Patrick Hauss confirme ces limites : "loin d'être un réel mécanisme de blocage (contrairement au dispositif DPML proposé par Donuts), la TMCH n'est donc en rien l'outil magique qui permettra de lutter contre le cybersquatting. Au mieux, elle permettra de protéger les noms stratégiques dans les entreprises sur les nouvelles extensions pertinentes. En outre, la Trademark Clearinghouse n'aura absolument aucun effet sur le keyword advertising. L'arrivée massive des nouvelles extensions va faire exploser le volume de cybersquatting, au moins sur les 36 prochains mois. Aux entreprises de s'outiller, de recruter, de former, de mettre en place des stratégies, de réaliser des audits pour prévenir les risques. Il est (presque) encore temps !"
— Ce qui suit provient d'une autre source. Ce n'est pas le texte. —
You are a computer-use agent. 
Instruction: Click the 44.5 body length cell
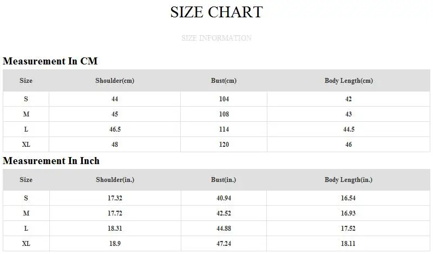349,129
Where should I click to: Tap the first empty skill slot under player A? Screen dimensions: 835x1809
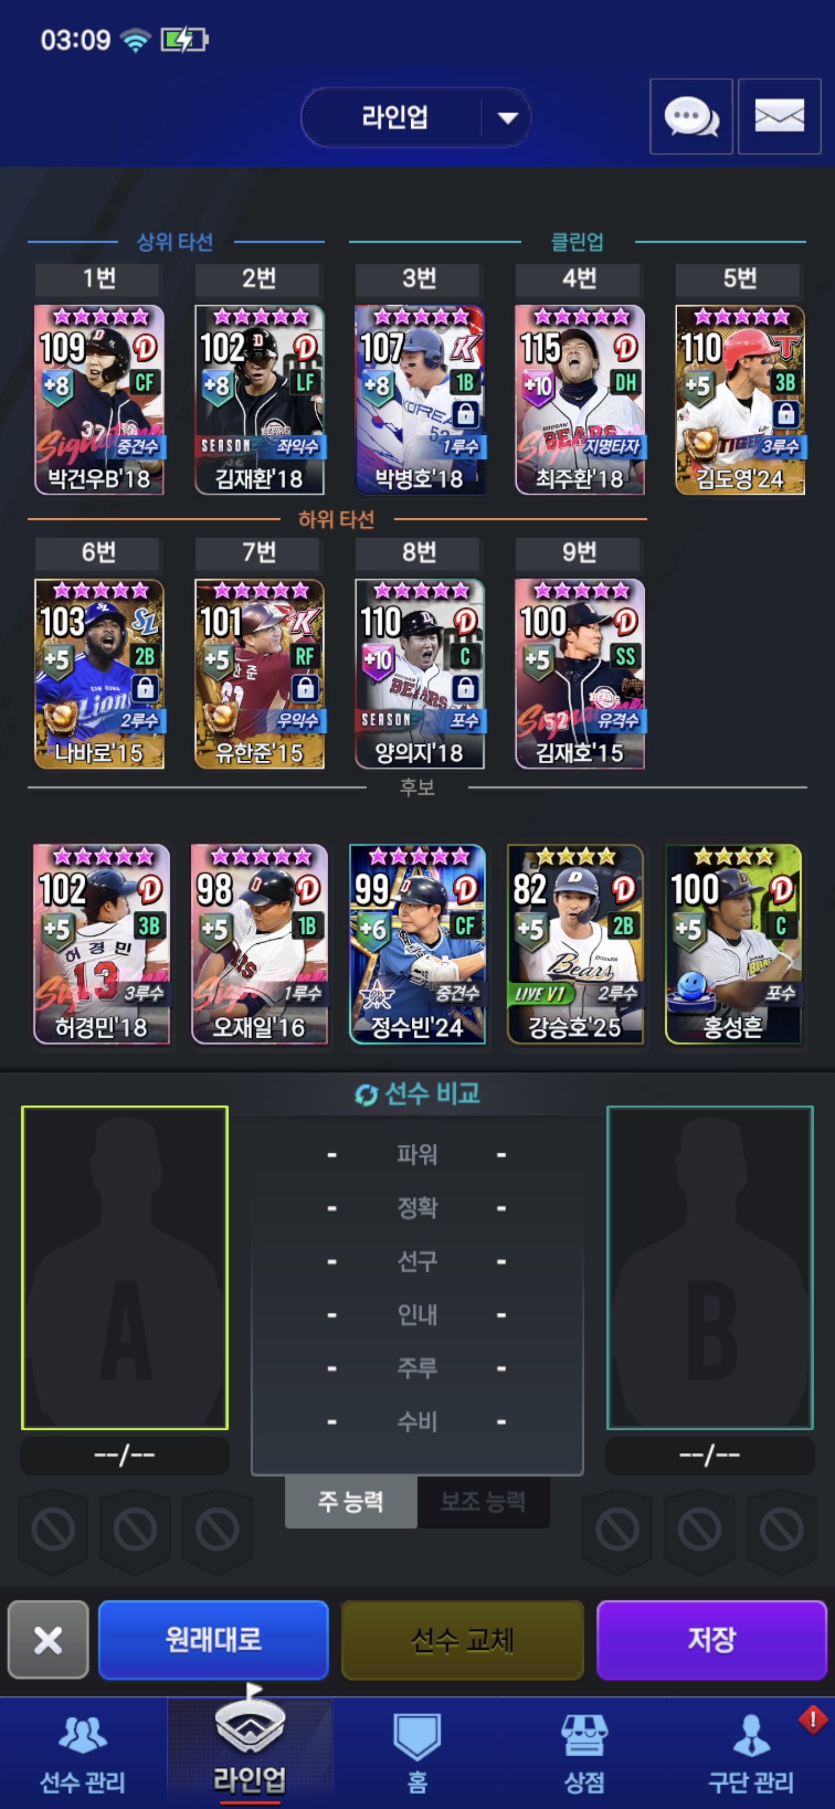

Selon Patrick Hauss, la Trademark Clearinghouse constitue un des seuls outils juridiques qui fait converger le monde des noms de domaine et celui des marques en un seul endroit, et il est a craindre que l’arrivée de ces nouveaux noms de domaine ne bouleverse l’équilibre et le rapport entre le droit des marques et le régime des noms de domaine. Explications :
"On constate de plus en plus que le droit des marques est mis à mal par l'arrivée massive des noms de domaine, et ce depuis de très nombreuses années, la jurisprudence en attestant. Il n'existe aujourd'hui aucune statistique comparative entre marques et noms de domaine mais force est de constater que les noms de domaine ont pris une importance capitale, même dans l'économie dite brick and mortar". Avec plus de 250 millions de noms de domaine enregistrés dans le monde dont près de la moitié dans le fameux "DotCom", les noms de domaine, plus nombreux que les marques, mènent aujourd'hui la vie dure aux signes classiques utilisés dans la vie des affaires : la dénomination sociale, la marque, le nom commercial… (ndlr. il y a aujourd'hui plus de .FR déposés à l'AFNIC que de marques françaises déposées à l'INPI).
L'arrivée dans les prochaines semaines des nouvelles extensions Internet (.PARIS, .HOTEL, .HERMES, .SHOP, .WEB…) ne fera que conforter cette tendance puisqu'avec 1930 candidatures pour des nouvelles extensions déposées auprès de l'ICANN en 2012 ce sont de nouvelles vagues de millions de noms de domaine qui vont envahir notre économie offrant autant de nouvelles opportunités de communiquer, de faire du marketing, d'innover… et de se protéger.
Assiste-t-on à l’émergence d’un droit des noms de domaine?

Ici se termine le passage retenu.